╭─ Text section

A joint parliamentary inquiry by the all-party group on runaway and missing children and adults, and the all-party group on looked-after children and care leavers, which I chaired last year, revealed that a significant minority of vulnerable young people living in children’s homes are targeted for sexual exploitation. Recent high-profile court cases, such as the Oxford case, have also highlighted that problem.

I shall focus on planning legislation in my speech because it is the final piece of the jigsaw on children’s homes and tackling child sexual exploitation. I also want to explore how we can marry the Department for Education’s new and admirable proposals to stop children’s homes springing up in the wrong areas with the fact that existing planning laws do not specify that that is a material planning consideration.

The national minimum care standards for children’s homes, on which Ofsted bases its inspections, state that children’s homes should be located in safe areas. The inspection should assess whether the

“home’s location and design promotes children’s health, safety and wellbeing and avoids factors such as excessive isolation and areas that present significant risks to children”.

The Department for Education’s new proposals, which are currently subject to consultation, take that further by including a requirement for the providers of children’s homes to carry out a risk assessment of the area in partnership with the police and the local authority. Registration will be refused or suspended if the area is deemed unsafe. In the light of those new proposals, I argue that we need fresh planning guidance to reflect the fact that a home deemed by the police and Ofsted to be in an unsafe area will not get registration and to state that that needs to be a material consideration at the planning stage.

It is crucial that planning guidance is re-examined; otherwise we will have a crazy situation similar to that recently brought to my attention in Birmingham, where the planning committee is considering a planning application to open a children’s home in an area renowned for prostitution, drug dealing and serious crime—a red light area. I find this staggering. The papers for the planning committee reveal that there has been a history of young girls in this area being groomed for prostitution, and that it even led to the closure of another children’s home on a nearby road. The concern is that opening a new children’s home in the same area would result in the same risks of vulnerable children in care being targeted by sexual predators. There have been an enormous number of objections, including from the police and the cabinet member for families and children, yet the council officers recommended that permission be granted because there are no planning grounds to refuse consent.

The decision clearly flies in the face of the Department for Education’s new proposals and illustrates my point exactly that the planning guidance from the Government needs changing. Of course, I accept that the planning system is separate from the child protection system, but it is hard for the public to understand how planning permission can be granted for a children’s home when there are so many objections on child protection grounds. I also understand that planning authorities have a lot of discretion and are able to turn down planning applications on any grounds that they think are appropriate and that are linked to local and regional planning policy.

╰─

=== Problems ===
a – In the speech on children's homes and planning law, why did the Birmingham council officers recommend approving the planning application despite the objections? Answer in one to three sentences.
b – Continue the speech on children's homes and planning law from the point where it stops.

╭─ Data block

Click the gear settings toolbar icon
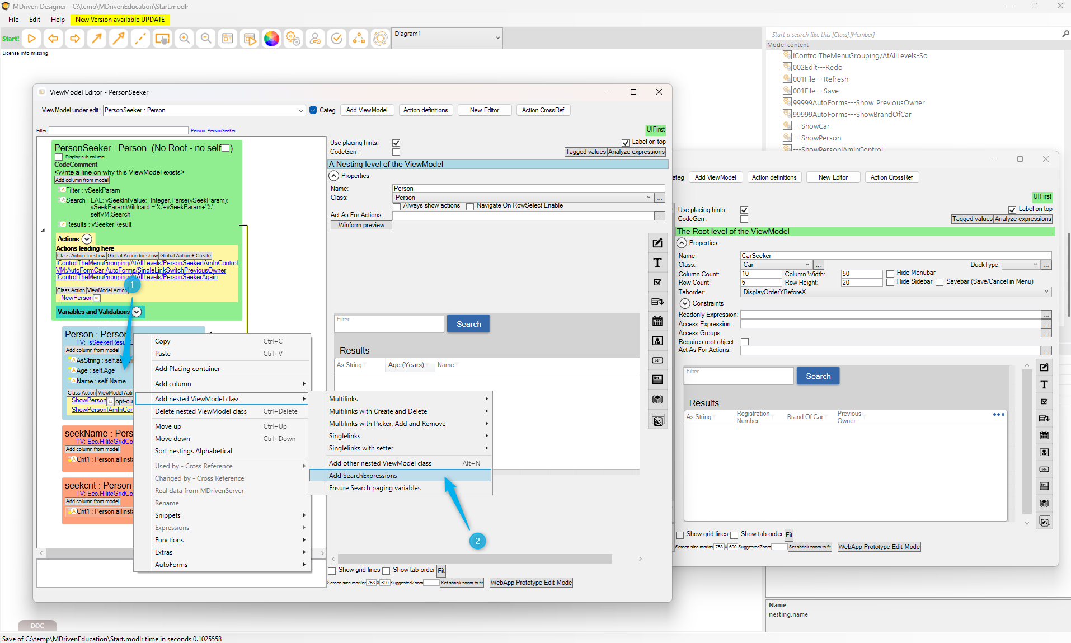Screen dimensions: 1071x643 [x=293, y=39]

╰─

=== Task responses ===
a – The council officers recommended that permission be granted because there were no planning grounds to refuse consent. They gave this recommendation even though the police and the cabinet member for families and children were among the many objectors.

b –
I have been aware of planning problems for a number of years. On 1 February 2010, I held an Adjournment debate on planning applications for children’s homes. When I first worked as a social worker in Stockport in the 1980s, small, family-type care homes provided a family environment for quite young children, and the carers were often a resident couple. Now, younger children are placed with foster families and the young people placed in children’s homes are older with difficult and challenging behaviour. They often come into care with multiple problems and complex needs.

Stockport has 34 privately owned children’s homes—one of the highest numbers in the country. There are 241 children living in children’s homes in Stockport, but only 26 of them actually come from Stockport.

Stockport council recently held a scrutiny review of the relationship between its agencies, private children’s homes and the police. The review highlights concerns about current planning regulations and the proliferation of children’s homes in residential areas. It recommends changes to planning policy so that the number of existing homes in an area can be a material consideration at the planning stage of a new application for a children’s home. That arises out of concerns for the implications on local resources of children with complex needs being placed in the area from out of the borough.

When I first raised the matter of planning guidance for children’s homes in 2010, I was primarily concerned that certificates of lawful development were being issued for children’s homes opening in family homes where I felt if would have been more appropriate for planning permission to have been sought as a class C2 use rather than class C3.

The current rules relating to when a change of use for a building does and does not require planning permission are set out in The Town and Country Planning (Use Classes) Order 1987. Use class 3 is a dwelling house occupied by a single person or people living together as a family. It can also include not more than six residents living together as a single household, including a household where care is provided for residents. Use class 2 is for residential institutions and applies when there are more than six occupants, or when the occupants are not considered to be living together as a single household. The issue of when planning permission is required for a children’s home is still a matter to be determined depending on the circumstances of each individual case, which will turn on whether a “material change of use” has occurred from class C3 use to class C2.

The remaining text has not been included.